*** Extracted entries Section Begins ***
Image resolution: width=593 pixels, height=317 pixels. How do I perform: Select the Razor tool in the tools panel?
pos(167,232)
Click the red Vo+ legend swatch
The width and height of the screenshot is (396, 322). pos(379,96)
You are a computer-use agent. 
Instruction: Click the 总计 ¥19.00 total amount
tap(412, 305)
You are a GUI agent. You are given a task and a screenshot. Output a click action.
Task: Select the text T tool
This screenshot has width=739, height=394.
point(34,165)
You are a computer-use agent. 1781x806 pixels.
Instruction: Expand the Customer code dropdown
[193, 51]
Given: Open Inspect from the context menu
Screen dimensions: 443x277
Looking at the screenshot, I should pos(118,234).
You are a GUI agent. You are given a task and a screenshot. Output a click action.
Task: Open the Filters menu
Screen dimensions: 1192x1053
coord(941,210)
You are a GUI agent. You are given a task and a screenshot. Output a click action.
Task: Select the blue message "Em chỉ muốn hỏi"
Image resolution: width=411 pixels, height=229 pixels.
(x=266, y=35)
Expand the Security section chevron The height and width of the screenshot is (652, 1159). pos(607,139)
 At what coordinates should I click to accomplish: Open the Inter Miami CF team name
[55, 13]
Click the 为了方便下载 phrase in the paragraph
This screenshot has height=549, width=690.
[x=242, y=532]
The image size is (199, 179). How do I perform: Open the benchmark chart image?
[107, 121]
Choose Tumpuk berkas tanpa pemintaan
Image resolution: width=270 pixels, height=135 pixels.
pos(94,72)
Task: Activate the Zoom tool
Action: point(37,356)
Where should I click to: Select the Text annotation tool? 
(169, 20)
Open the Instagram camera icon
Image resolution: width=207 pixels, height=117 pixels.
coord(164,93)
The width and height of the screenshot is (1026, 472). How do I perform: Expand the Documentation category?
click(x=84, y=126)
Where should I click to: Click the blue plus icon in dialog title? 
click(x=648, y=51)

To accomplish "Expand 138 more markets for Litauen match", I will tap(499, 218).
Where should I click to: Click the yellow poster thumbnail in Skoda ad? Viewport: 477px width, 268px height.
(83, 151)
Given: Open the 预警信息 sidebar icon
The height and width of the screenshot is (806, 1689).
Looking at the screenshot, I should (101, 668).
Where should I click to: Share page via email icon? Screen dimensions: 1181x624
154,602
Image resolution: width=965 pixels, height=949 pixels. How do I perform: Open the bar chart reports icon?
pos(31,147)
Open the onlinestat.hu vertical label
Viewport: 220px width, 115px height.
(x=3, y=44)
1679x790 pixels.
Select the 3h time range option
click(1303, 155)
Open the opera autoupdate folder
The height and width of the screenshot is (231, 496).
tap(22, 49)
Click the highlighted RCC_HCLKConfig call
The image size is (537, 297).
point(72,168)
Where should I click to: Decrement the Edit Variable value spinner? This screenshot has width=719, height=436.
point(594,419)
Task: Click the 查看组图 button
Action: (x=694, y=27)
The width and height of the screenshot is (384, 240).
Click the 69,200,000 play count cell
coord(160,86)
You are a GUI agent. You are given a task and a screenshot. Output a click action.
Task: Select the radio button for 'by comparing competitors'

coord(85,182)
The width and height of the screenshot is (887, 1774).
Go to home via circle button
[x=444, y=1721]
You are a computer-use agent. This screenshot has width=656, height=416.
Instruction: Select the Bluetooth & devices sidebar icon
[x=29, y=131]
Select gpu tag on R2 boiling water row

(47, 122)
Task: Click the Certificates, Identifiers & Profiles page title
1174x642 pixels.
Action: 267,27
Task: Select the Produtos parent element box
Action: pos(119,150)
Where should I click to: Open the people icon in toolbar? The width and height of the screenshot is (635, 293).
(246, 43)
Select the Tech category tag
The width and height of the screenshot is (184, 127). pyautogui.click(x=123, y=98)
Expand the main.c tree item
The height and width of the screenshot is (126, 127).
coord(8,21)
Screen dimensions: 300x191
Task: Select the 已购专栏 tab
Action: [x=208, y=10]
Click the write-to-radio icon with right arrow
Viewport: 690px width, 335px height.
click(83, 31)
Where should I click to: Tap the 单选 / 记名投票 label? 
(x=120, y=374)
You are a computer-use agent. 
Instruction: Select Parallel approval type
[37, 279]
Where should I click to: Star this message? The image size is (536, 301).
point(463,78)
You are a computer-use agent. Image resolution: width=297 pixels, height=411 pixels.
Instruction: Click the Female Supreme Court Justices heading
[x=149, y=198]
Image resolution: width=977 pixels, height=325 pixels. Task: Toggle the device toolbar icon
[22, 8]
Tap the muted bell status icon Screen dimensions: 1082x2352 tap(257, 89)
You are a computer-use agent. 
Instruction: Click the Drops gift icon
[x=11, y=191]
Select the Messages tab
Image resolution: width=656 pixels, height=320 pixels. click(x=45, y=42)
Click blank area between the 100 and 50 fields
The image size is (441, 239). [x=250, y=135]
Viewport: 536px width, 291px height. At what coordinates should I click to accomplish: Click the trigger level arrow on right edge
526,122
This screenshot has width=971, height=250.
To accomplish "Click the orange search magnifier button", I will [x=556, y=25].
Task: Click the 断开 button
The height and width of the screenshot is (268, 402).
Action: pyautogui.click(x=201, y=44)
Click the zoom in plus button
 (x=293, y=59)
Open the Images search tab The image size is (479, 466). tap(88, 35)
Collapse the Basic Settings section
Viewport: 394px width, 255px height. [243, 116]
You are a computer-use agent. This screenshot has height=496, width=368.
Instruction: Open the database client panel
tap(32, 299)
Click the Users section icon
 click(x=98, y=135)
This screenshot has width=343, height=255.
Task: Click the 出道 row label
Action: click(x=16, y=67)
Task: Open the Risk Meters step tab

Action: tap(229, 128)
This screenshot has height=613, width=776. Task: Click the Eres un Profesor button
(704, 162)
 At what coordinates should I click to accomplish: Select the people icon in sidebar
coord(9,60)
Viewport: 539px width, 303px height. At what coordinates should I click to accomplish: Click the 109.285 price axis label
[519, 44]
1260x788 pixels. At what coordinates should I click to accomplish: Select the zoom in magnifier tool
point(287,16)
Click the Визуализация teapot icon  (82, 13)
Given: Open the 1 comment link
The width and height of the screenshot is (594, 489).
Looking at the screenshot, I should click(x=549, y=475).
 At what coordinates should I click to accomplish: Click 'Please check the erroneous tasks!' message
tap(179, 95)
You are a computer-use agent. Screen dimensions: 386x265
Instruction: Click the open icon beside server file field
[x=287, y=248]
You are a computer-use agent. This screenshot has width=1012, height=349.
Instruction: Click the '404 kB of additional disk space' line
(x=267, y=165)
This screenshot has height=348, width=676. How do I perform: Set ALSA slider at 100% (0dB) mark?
*** Extracted entries Section Ends ***
**What needs to be done**
Your task is to reproduce all of the records exactly.

**Answer to this task**
Image resolution: width=593 pixels, height=317 pixels. How do I perform: Select the Razor tool in the tools panel?
pos(167,232)
Click the red Vo+ legend swatch
The width and height of the screenshot is (396, 322). pos(379,96)
You are a computer-use agent. 
Instruction: Click the 总计 ¥19.00 total amount
tap(412, 305)
You are a GUI agent. You are given a task and a screenshot. Output a click action.
Task: Select the text T tool
This screenshot has width=739, height=394.
point(34,165)
You are a computer-use agent. 1781x806 pixels.
Instruction: Expand the Customer code dropdown
[193, 51]
Given: Open Inspect from the context menu
Screen dimensions: 443x277
Looking at the screenshot, I should pos(118,234).
You are a GUI agent. You are given a task and a screenshot. Output a click action.
Task: Open the Filters menu
Screen dimensions: 1192x1053
coord(941,210)
You are a GUI agent. You are given a task and a screenshot. Output a click action.
Task: Select the blue message "Em chỉ muốn hỏi"
Image resolution: width=411 pixels, height=229 pixels.
(x=266, y=35)
Expand the Security section chevron The height and width of the screenshot is (652, 1159). pos(607,139)
 At what coordinates should I click to accomplish: Open the Inter Miami CF team name
[55, 13]
Click the 为了方便下载 phrase in the paragraph
This screenshot has height=549, width=690.
[x=242, y=532]
The image size is (199, 179). How do I perform: Open the benchmark chart image?
[107, 121]
Choose Tumpuk berkas tanpa pemintaan
Image resolution: width=270 pixels, height=135 pixels.
pos(94,72)
Task: Activate the Zoom tool
Action: point(37,356)
Where should I click to: Select the Text annotation tool? 
(169, 20)
Open the Instagram camera icon
Image resolution: width=207 pixels, height=117 pixels.
coord(164,93)
The width and height of the screenshot is (1026, 472). How do I perform: Expand the Documentation category?
click(x=84, y=126)
Where should I click to: Click the blue plus icon in dialog title? 
click(x=648, y=51)

To accomplish "Expand 138 more markets for Litauen match", I will tap(499, 218).
Where should I click to: Click the yellow poster thumbnail in Skoda ad? Viewport: 477px width, 268px height.
(83, 151)
Given: Open the 预警信息 sidebar icon
The height and width of the screenshot is (806, 1689).
Looking at the screenshot, I should (101, 668).
Where should I click to: Share page via email icon? Screen dimensions: 1181x624
154,602
Image resolution: width=965 pixels, height=949 pixels. How do I perform: Open the bar chart reports icon?
pos(31,147)
Open the onlinestat.hu vertical label
Viewport: 220px width, 115px height.
(x=3, y=44)
1679x790 pixels.
Select the 3h time range option
click(1303, 155)
Open the opera autoupdate folder
The height and width of the screenshot is (231, 496).
tap(22, 49)
Click the highlighted RCC_HCLKConfig call
The image size is (537, 297).
point(72,168)
Where should I click to: Decrement the Edit Variable value spinner? This screenshot has width=719, height=436.
point(594,419)
Task: Click the 查看组图 button
Action: (x=694, y=27)
The width and height of the screenshot is (384, 240).
Click the 69,200,000 play count cell
coord(160,86)
You are a GUI agent. You are given a task and a screenshot. Output a click action.
Task: Select the radio button for 'by comparing competitors'

coord(85,182)
The width and height of the screenshot is (887, 1774).
Go to home via circle button
[x=444, y=1721]
You are a computer-use agent. This screenshot has width=656, height=416.
Instruction: Select the Bluetooth & devices sidebar icon
[x=29, y=131]
Select gpu tag on R2 boiling water row

(47, 122)
Task: Click the Certificates, Identifiers & Profiles page title
1174x642 pixels.
Action: 267,27
Task: Select the Produtos parent element box
Action: pos(119,150)
Where should I click to: Open the people icon in toolbar? The width and height of the screenshot is (635, 293).
(246, 43)
Select the Tech category tag
The width and height of the screenshot is (184, 127). pyautogui.click(x=123, y=98)
Expand the main.c tree item
The height and width of the screenshot is (126, 127).
coord(8,21)
Screen dimensions: 300x191
Task: Select the 已购专栏 tab
Action: [x=208, y=10]
Click the write-to-radio icon with right arrow
Viewport: 690px width, 335px height.
click(83, 31)
Where should I click to: Tap the 单选 / 记名投票 label? 
(x=120, y=374)
You are a computer-use agent. 
Instruction: Select Parallel approval type
[37, 279]
Where should I click to: Star this message? The image size is (536, 301).
point(463,78)
You are a computer-use agent. Image resolution: width=297 pixels, height=411 pixels.
Instruction: Click the Female Supreme Court Justices heading
[x=149, y=198]
Image resolution: width=977 pixels, height=325 pixels. Task: Toggle the device toolbar icon
[22, 8]
Tap the muted bell status icon Screen dimensions: 1082x2352 tap(257, 89)
You are a computer-use agent. 
Instruction: Click the Drops gift icon
[x=11, y=191]
Select the Messages tab
Image resolution: width=656 pixels, height=320 pixels. click(x=45, y=42)
Click blank area between the 100 and 50 fields
The image size is (441, 239). [x=250, y=135]
Viewport: 536px width, 291px height. At what coordinates should I click to accomplish: Click the trigger level arrow on right edge
526,122
This screenshot has width=971, height=250.
To accomplish "Click the orange search magnifier button", I will [x=556, y=25].
Task: Click the 断开 button
The height and width of the screenshot is (268, 402).
Action: pyautogui.click(x=201, y=44)
Click the zoom in plus button
 (x=293, y=59)
Open the Images search tab The image size is (479, 466). tap(88, 35)
Collapse the Basic Settings section
Viewport: 394px width, 255px height. [243, 116]
You are a computer-use agent. This screenshot has height=496, width=368.
Instruction: Open the database client panel
tap(32, 299)
Click the Users section icon
 click(x=98, y=135)
This screenshot has width=343, height=255.
Task: Click the 出道 row label
Action: click(x=16, y=67)
Task: Open the Risk Meters step tab

Action: tap(229, 128)
This screenshot has height=613, width=776. Task: Click the Eres un Profesor button
(704, 162)
 At what coordinates should I click to accomplish: Select the people icon in sidebar
coord(9,60)
Viewport: 539px width, 303px height. At what coordinates should I click to accomplish: Click the 109.285 price axis label
[519, 44]
1260x788 pixels. At what coordinates should I click to accomplish: Select the zoom in magnifier tool
point(287,16)
Click the Визуализация teapot icon  (82, 13)
Given: Open the 1 comment link
The width and height of the screenshot is (594, 489).
Looking at the screenshot, I should click(x=549, y=475).
 At what coordinates should I click to accomplish: Click 'Please check the erroneous tasks!' message
tap(179, 95)
You are a computer-use agent. Screen dimensions: 386x265
Instruction: Click the open icon beside server file field
[x=287, y=248]
You are a computer-use agent. This screenshot has width=1012, height=349.
Instruction: Click the '404 kB of additional disk space' line
(x=267, y=165)
This screenshot has height=348, width=676. How do I perform: Set ALSA slider at 100% (0dB) mark?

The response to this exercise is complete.